オーストラリアの通信規制当局ACMAが、昨年起きたOptusの大規模通信障害をめぐり、同社を連邦裁判所に提訴したと報じられています。今回の動きは、2025年に発生した障害そのものではなく、その障害に関連して緊急通報「トリプルゼロ(000)」への発信に支障が出た点を対象とする法的手続きとして伝えられています。
報道によると、この障害では多数の通話が000につながらなかったとされ、規制当局はその点を重く見て連邦裁判所での対応に踏み切った模様です。現時点では単独ソースでの報道のため、裁判で争点がどのように整理されるか、違反の有無や責任の範囲がどう判断されるかは、今後の審理を待つ必要があります。
今回のニュースで重要なのは、通信障害そのものの不便さにとどまらず、緊急時の連絡手段が使えなくなるリスクがあらためて問われている点です。パースで生活する日本人にとっても、携帯回線は日常の連絡、地図、配車、銀行認証、仕事の連絡だけでなく、事故や急病の際の命綱になります。とくに渡豪直後で英語や制度にまだ慣れていない時期は、携帯が使えないだけで不安が大きくなりがちです。
オーストラリアでは、警察・消防・救急の緊急通報番号は000です。通常はどの通信会社を使っていても発信できますが、今回のように広域の障害が起きると、利用者側では回線状況を自力で把握しにくいことがあります。そのため、普段から次のような備えをしておくと安心です。
- 家族や同居人と、通信障害時の連絡方法を決めておく
- 自宅や職場、学校周辺のWi‑Fi利用先を把握しておく
- 重要な連絡先をスマホだけでなく紙や別端末にも控える
- 片方の回線が止まっても対応できるよう、職場用・私用で連絡手段を分けることを検討する
- 旅行中や長距離移動の前には、通信障害情報や代替手段を確認する
また、到着直後の人は、自分の契約している通信会社がどの回線網を使っているのかを知っておくと役立ちます。ブランド名が違っても、実際には同じネットワークを利用している場合があるためです。障害時には自分だけの問題ではなく、同系統のサービス全体に影響が広がることがあります。

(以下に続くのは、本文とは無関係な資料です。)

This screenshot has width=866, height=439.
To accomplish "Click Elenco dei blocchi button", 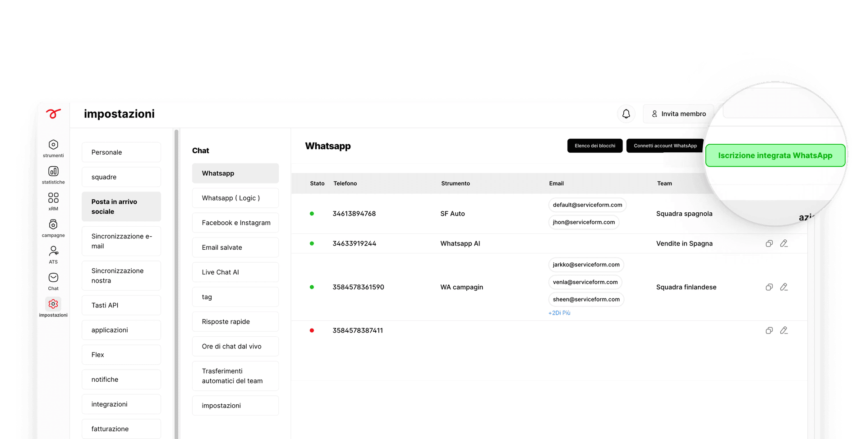I will pyautogui.click(x=594, y=146).
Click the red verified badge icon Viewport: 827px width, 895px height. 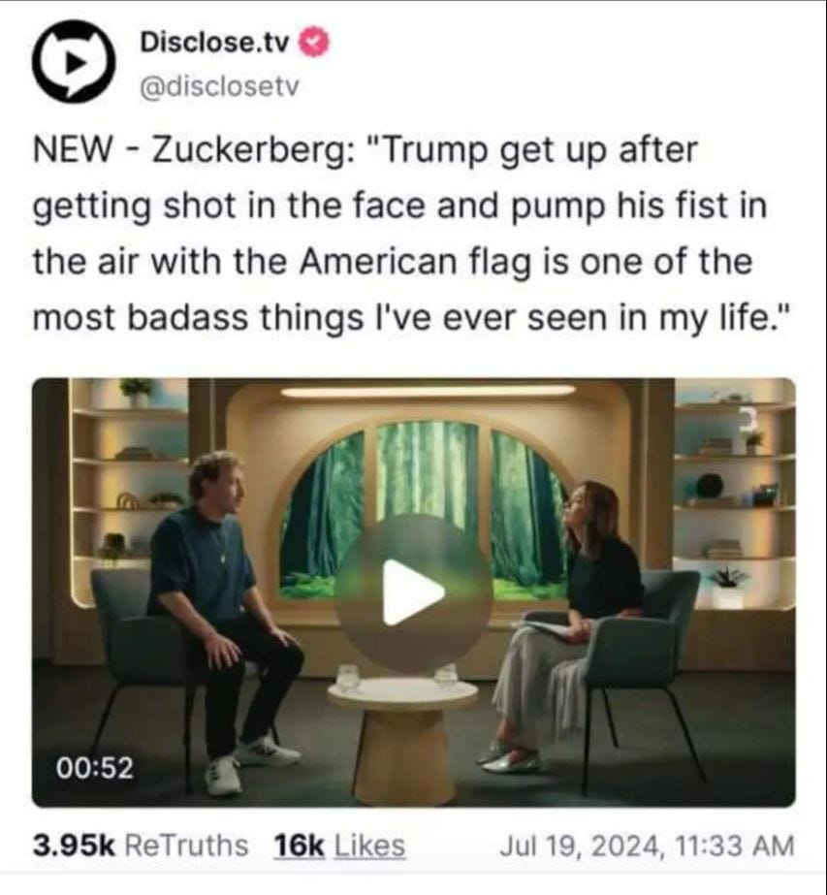click(x=316, y=42)
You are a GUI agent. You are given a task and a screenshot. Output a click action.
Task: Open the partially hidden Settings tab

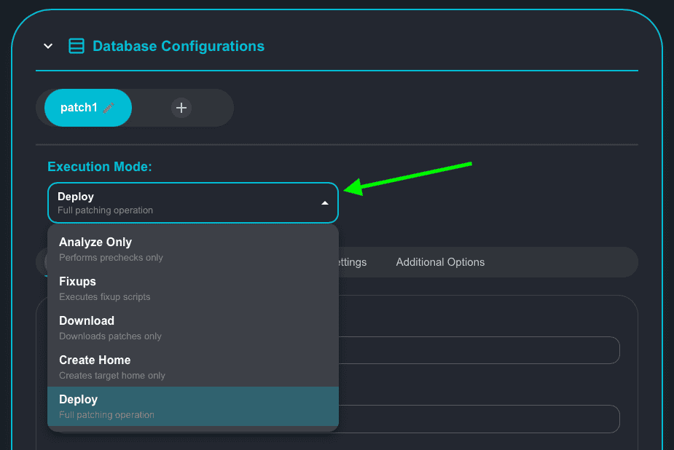coord(353,262)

今回の提訴は、過去の障害に関する法的な段階に進んだという意味で、通信会社の説明責任や再発防止策のあり方にも注目が集まりそうです。利用者にとっては、裁判の結果そのものだけでなく、障害時に緊急通報をどう確保するのか、通信事業者がどこまで備えを求められるのかが大きなポイントになります。
今後、裁判所での手続きや当局・会社側の追加説明が出れば、利用者保護の観点からも詳しい内容が見えてきそうです。パースで暮らす日本人としては、この件を「他州のニュース」と片づけず、携帯が使えないときにどう動くかを一度見直す機会にしておくとよさそうです。
※オプタス障害で連邦提訴は、現時点で確認できる1件の情報源をもとに整理しています。続報や公式発表で内容が変わる場合があります。